Cambridgeshire and Peterborough Clinical Commissioning Group's problems were said by PricewaterhouseCoopers to be "among the broadest and deepest set of issues facing any CCG we have worked with" in June 2018 after it finished 2017–18 with a £42 million deficit.

The Cambridgeshire and Peterborough Integrated Care System signed an eight-year contract with Orion Health in 2021 to develop a shared care record that will be used by eight health and care organisations and all the GP practices in its area.

==Commissioning==
Until 2022, NHS services in the area were commissioned by NHS Cambridgeshire and Peterborough CCG.

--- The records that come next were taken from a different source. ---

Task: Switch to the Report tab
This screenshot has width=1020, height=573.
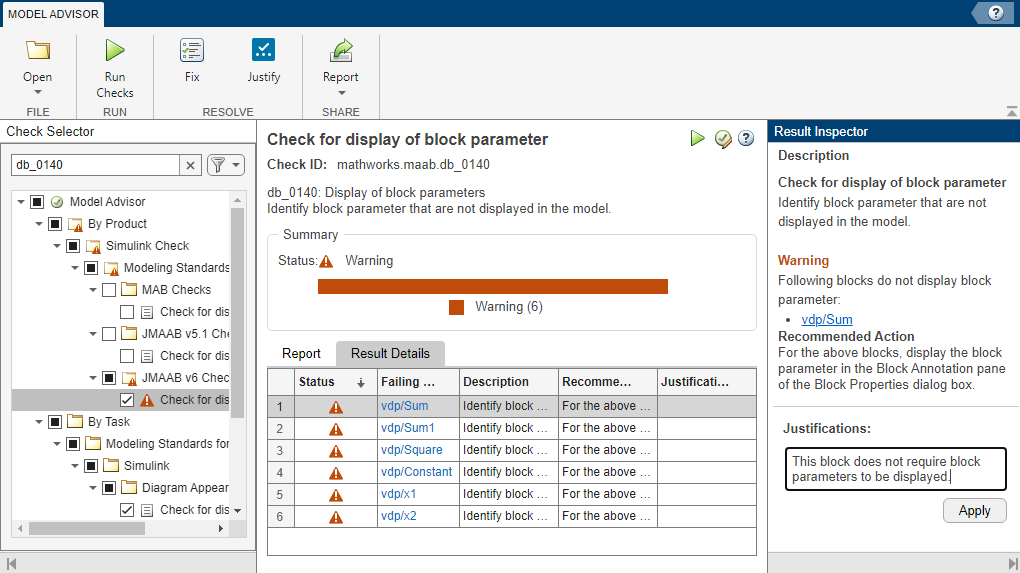Action: (301, 353)
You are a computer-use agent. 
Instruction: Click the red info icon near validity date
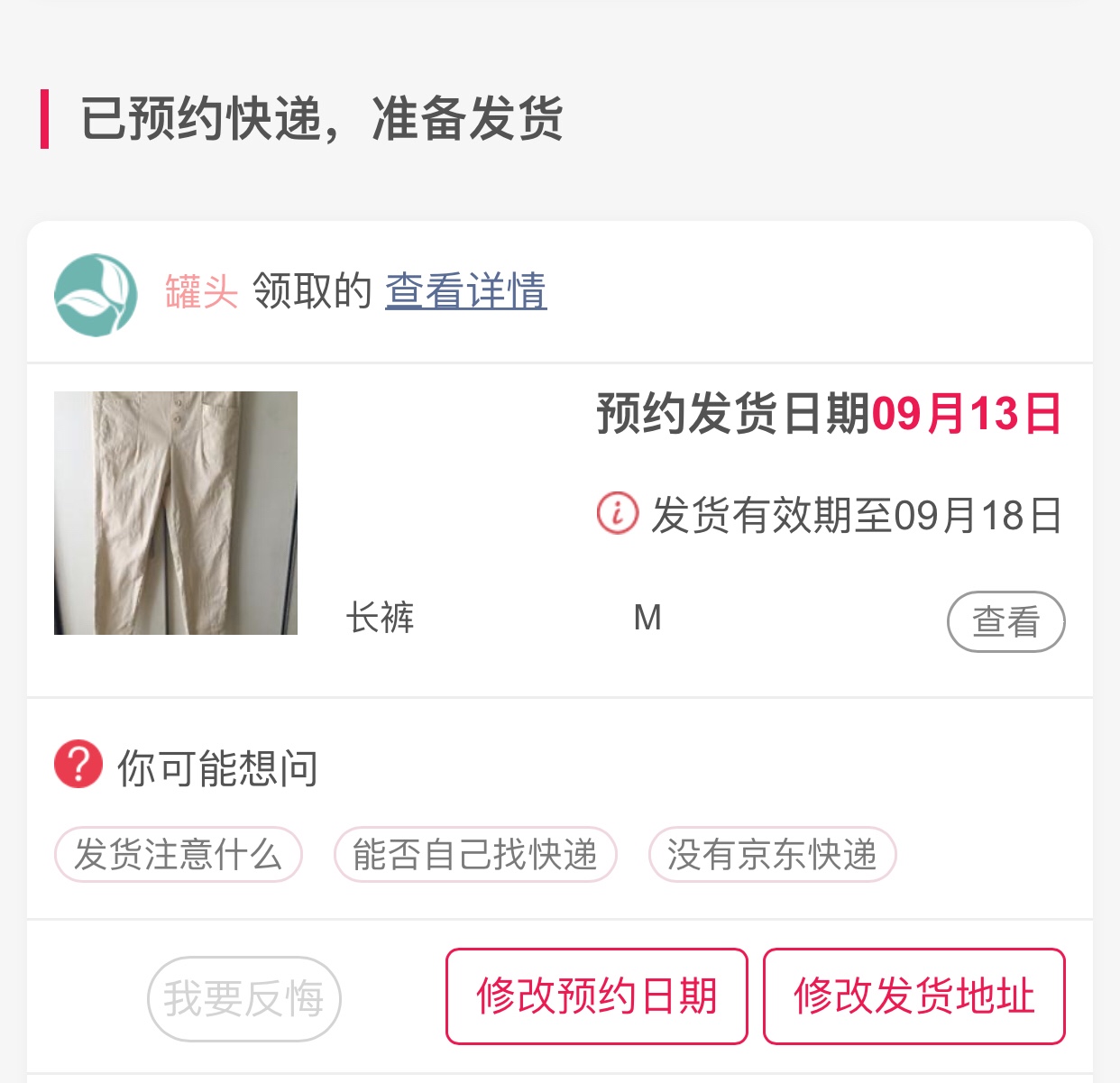(618, 514)
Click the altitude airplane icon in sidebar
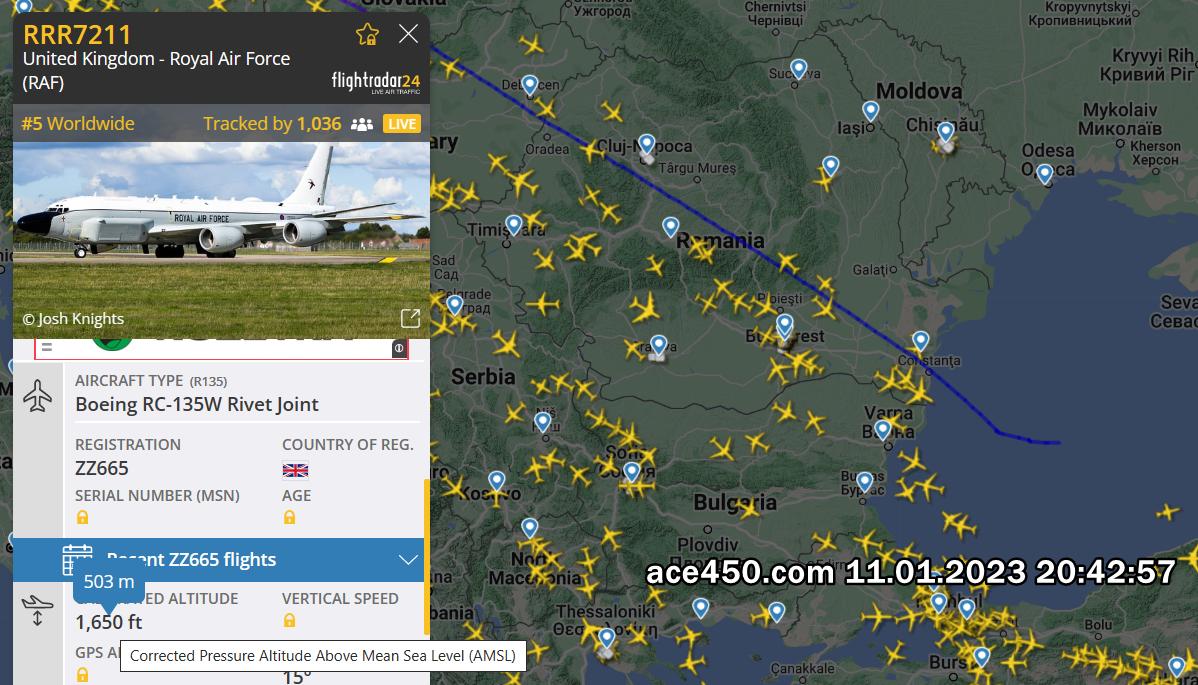This screenshot has width=1198, height=685. tap(37, 611)
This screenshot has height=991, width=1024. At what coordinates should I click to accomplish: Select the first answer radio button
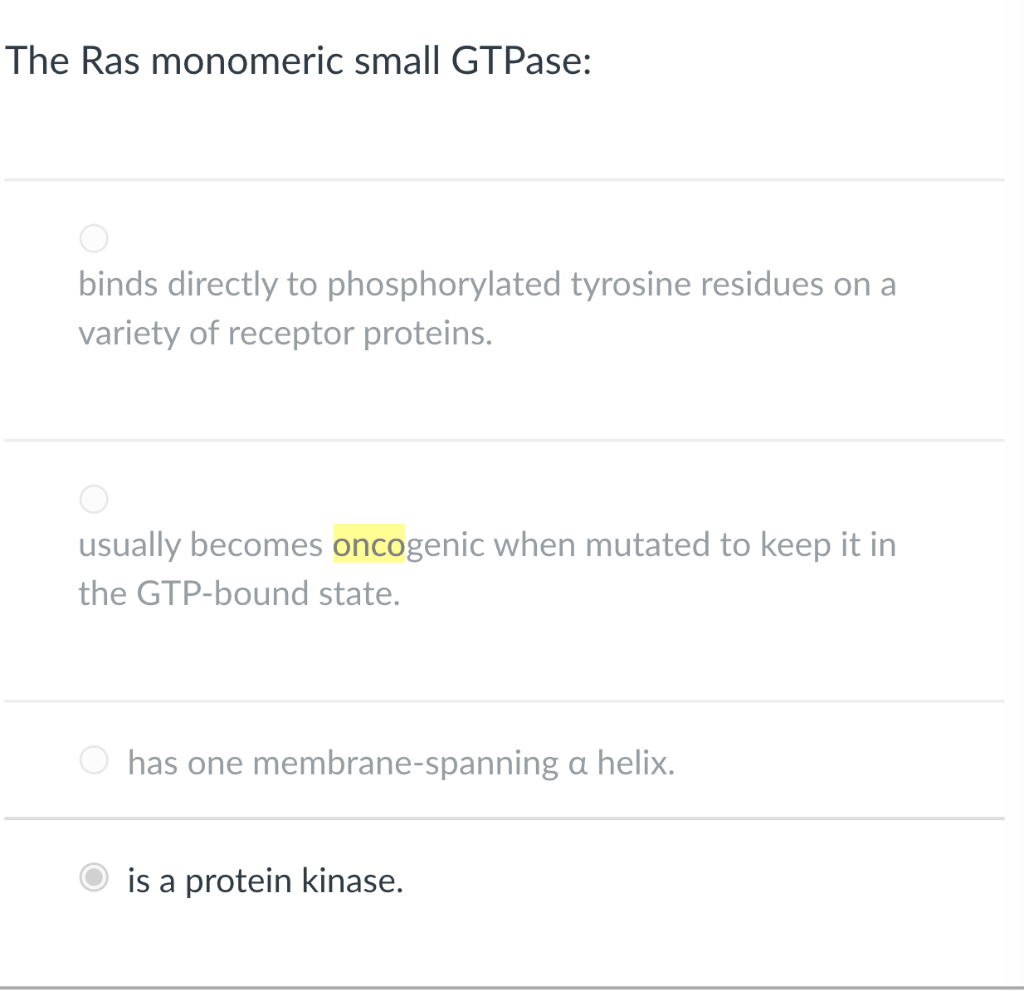93,238
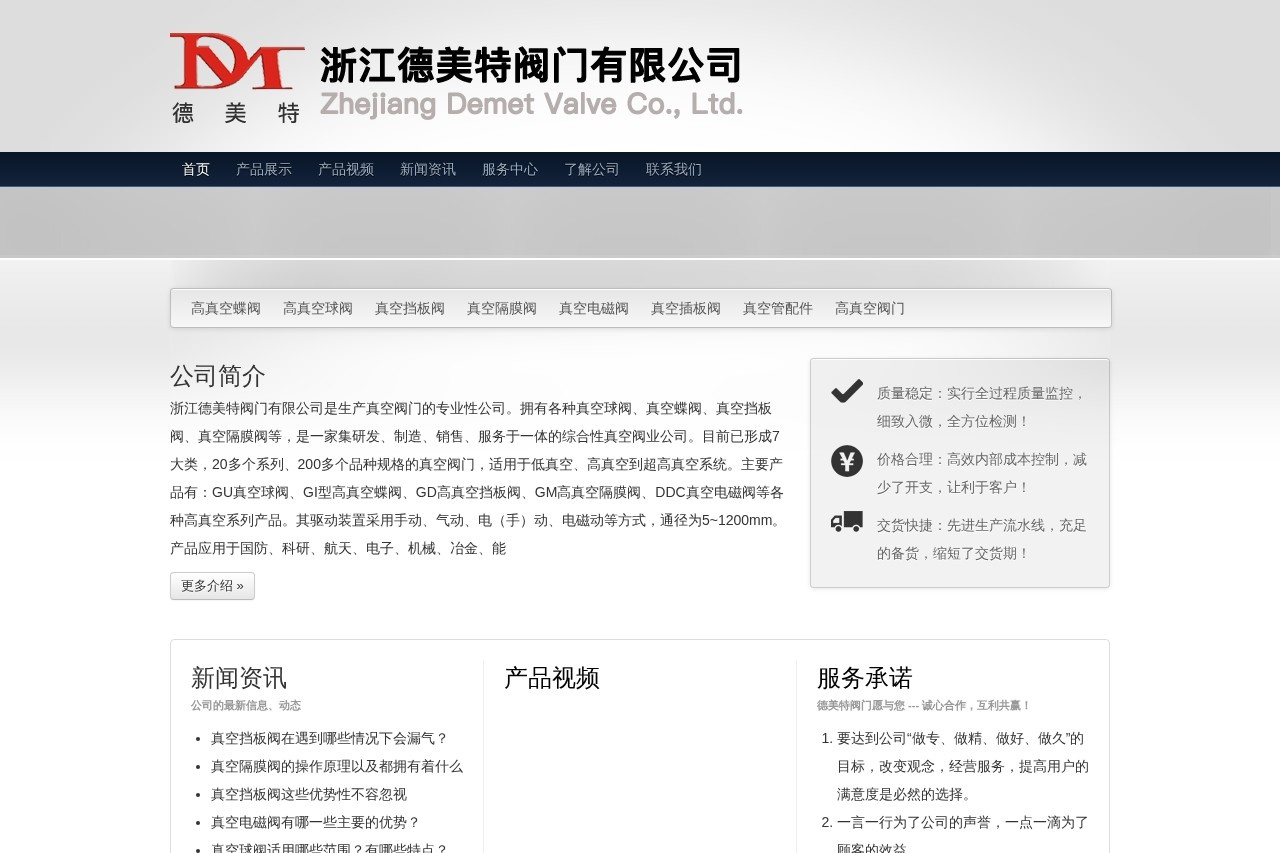Select the 真空管配件 category
Screen dimensions: 1280x853
click(777, 308)
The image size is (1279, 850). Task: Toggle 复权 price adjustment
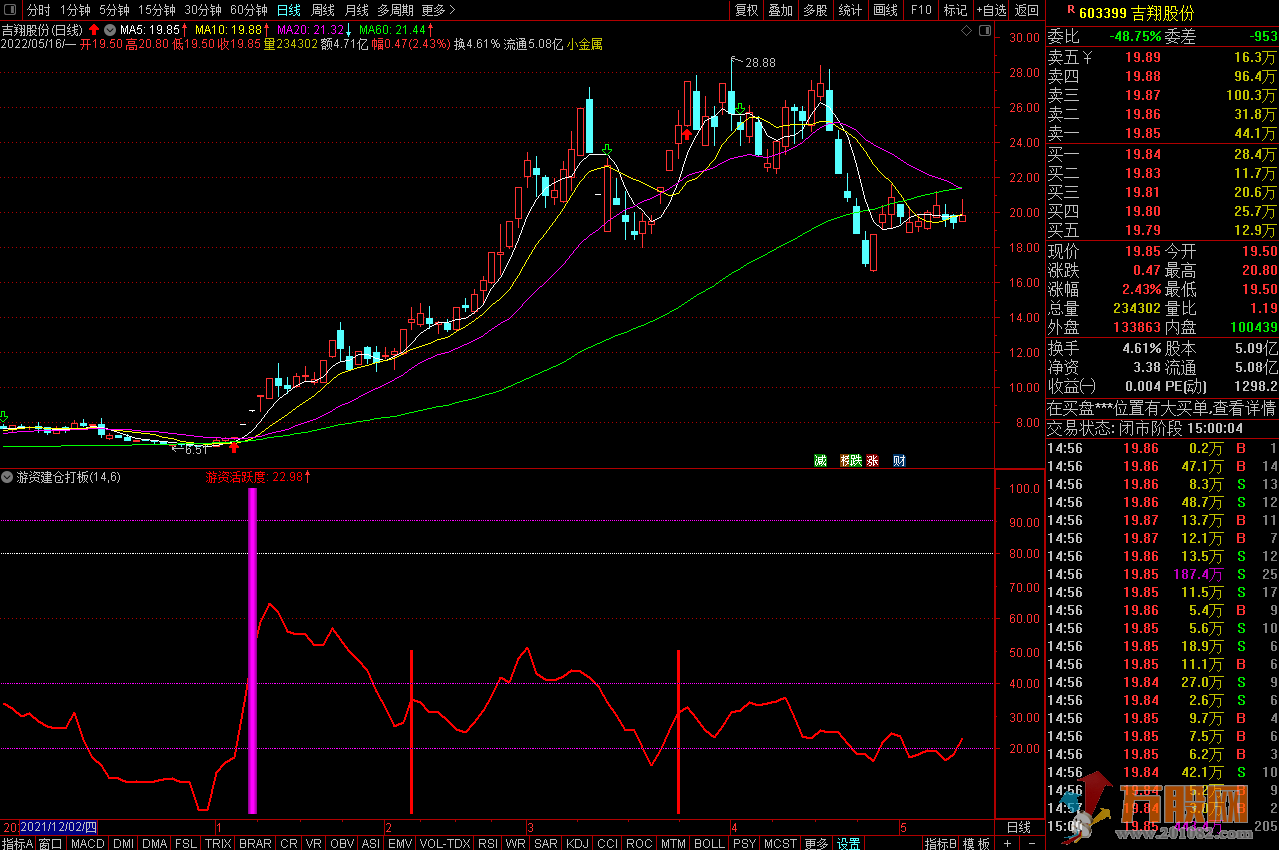pos(746,10)
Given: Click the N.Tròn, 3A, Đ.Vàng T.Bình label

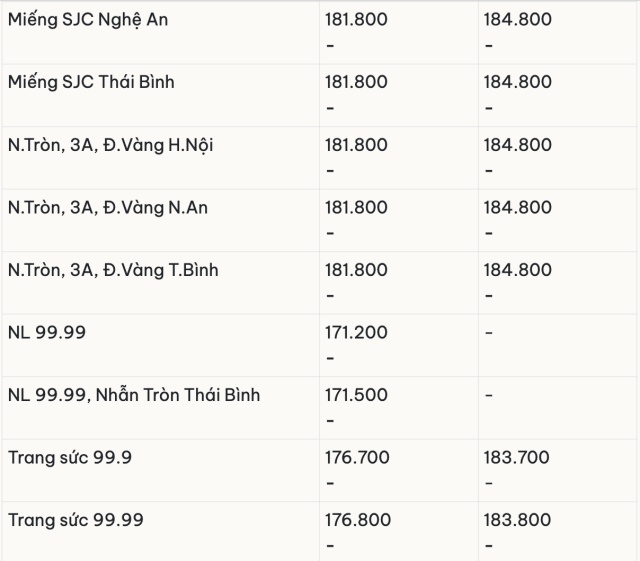Looking at the screenshot, I should [113, 270].
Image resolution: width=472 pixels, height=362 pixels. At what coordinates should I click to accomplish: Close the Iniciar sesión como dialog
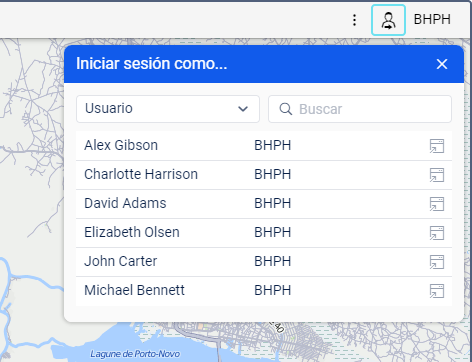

===In vitro fertilisation===
In 2017 the CCG decided to suspend NHS-funded in vitro fertilisation (IVF) fertility services indefinitely. Suspending the service saved the CCG £598,000 in 2018/19. The Department of Health and Social Care said the decision not to fund IVF was "not acceptable". The CCG was facing a deficit of £192 million and was expected to make savings of £33 million in 2019/20. In July 2021, the CCG decided to reinstate the service, providing one cycle of IVF to women under the age of 40.

==Services==
===Primary care===
As of July 2021, there are 85 GP practices in the area.

===Community services===
Cambridgeshire and Peterborough NHS Foundation Trust and Cambridgeshire Community Services NHS Trust provide community care services in the county.

There are three hospices in Cambridgeshire:
- Arthur Rank Hospice, Cambridge, run by Arthur Rank Hospice Charity
- Thorpe Hall Hospice, Peterborough, run by Sue Ryder
- Milton Children's Hospice, Milton, run by East Anglia's Children's Hospices

===Acute care===
Cambridge University Hospitals NHS Foundation Trust, North West Anglia NHS Foundation Trust and Royal Papworth Hospital NHS Foundation Trust are the NHS hospital trusts in the area. Plans are approved for the development of Cambridge Children's Hospital, which is a collaboration between Cambridge University Hospitals, the University of Cambridge and the Cambridgeshire and Peterborough NHS Foundation Trust. Building work is due to start in 2023 and the hospital is earmarked for completion in 2025.

In March 2018 Cambridgeshire County Council announced an exploratory deal with CareRooms which would involve low acuity self funding patients. Homeowners would be paid £50 a night to accommodate patients leaving hospital and the company would provide any necessary equipment. Each placement would have biometric monitoring and instant access to a video GP service. The hosts would have to go through a vetting and training process. If care - above a room and meals - is required it would be provided by a regulated care provider. Chief executive Paul Gaudin claimed the environment would be much safer than the current facilities that patients are often discharged into. Chairwoman of the council committee Anna Bailey states they 'have not committed to piloting CareRooms, but we think the innovative concept is interesting and worth exploring...We would like to give CareRooms the space to explore its concept.

===Ambulance services===
Ambulance services are provided by the East of England Ambulance Service.

===Mental health===
Cambridgeshire and Peterborough NHS Foundation Trust is the main NHS provider.

==Healthwatch==
Healthwatch is an organisation set up under the Health and Social Care Act 2012 to act as a voice for patients.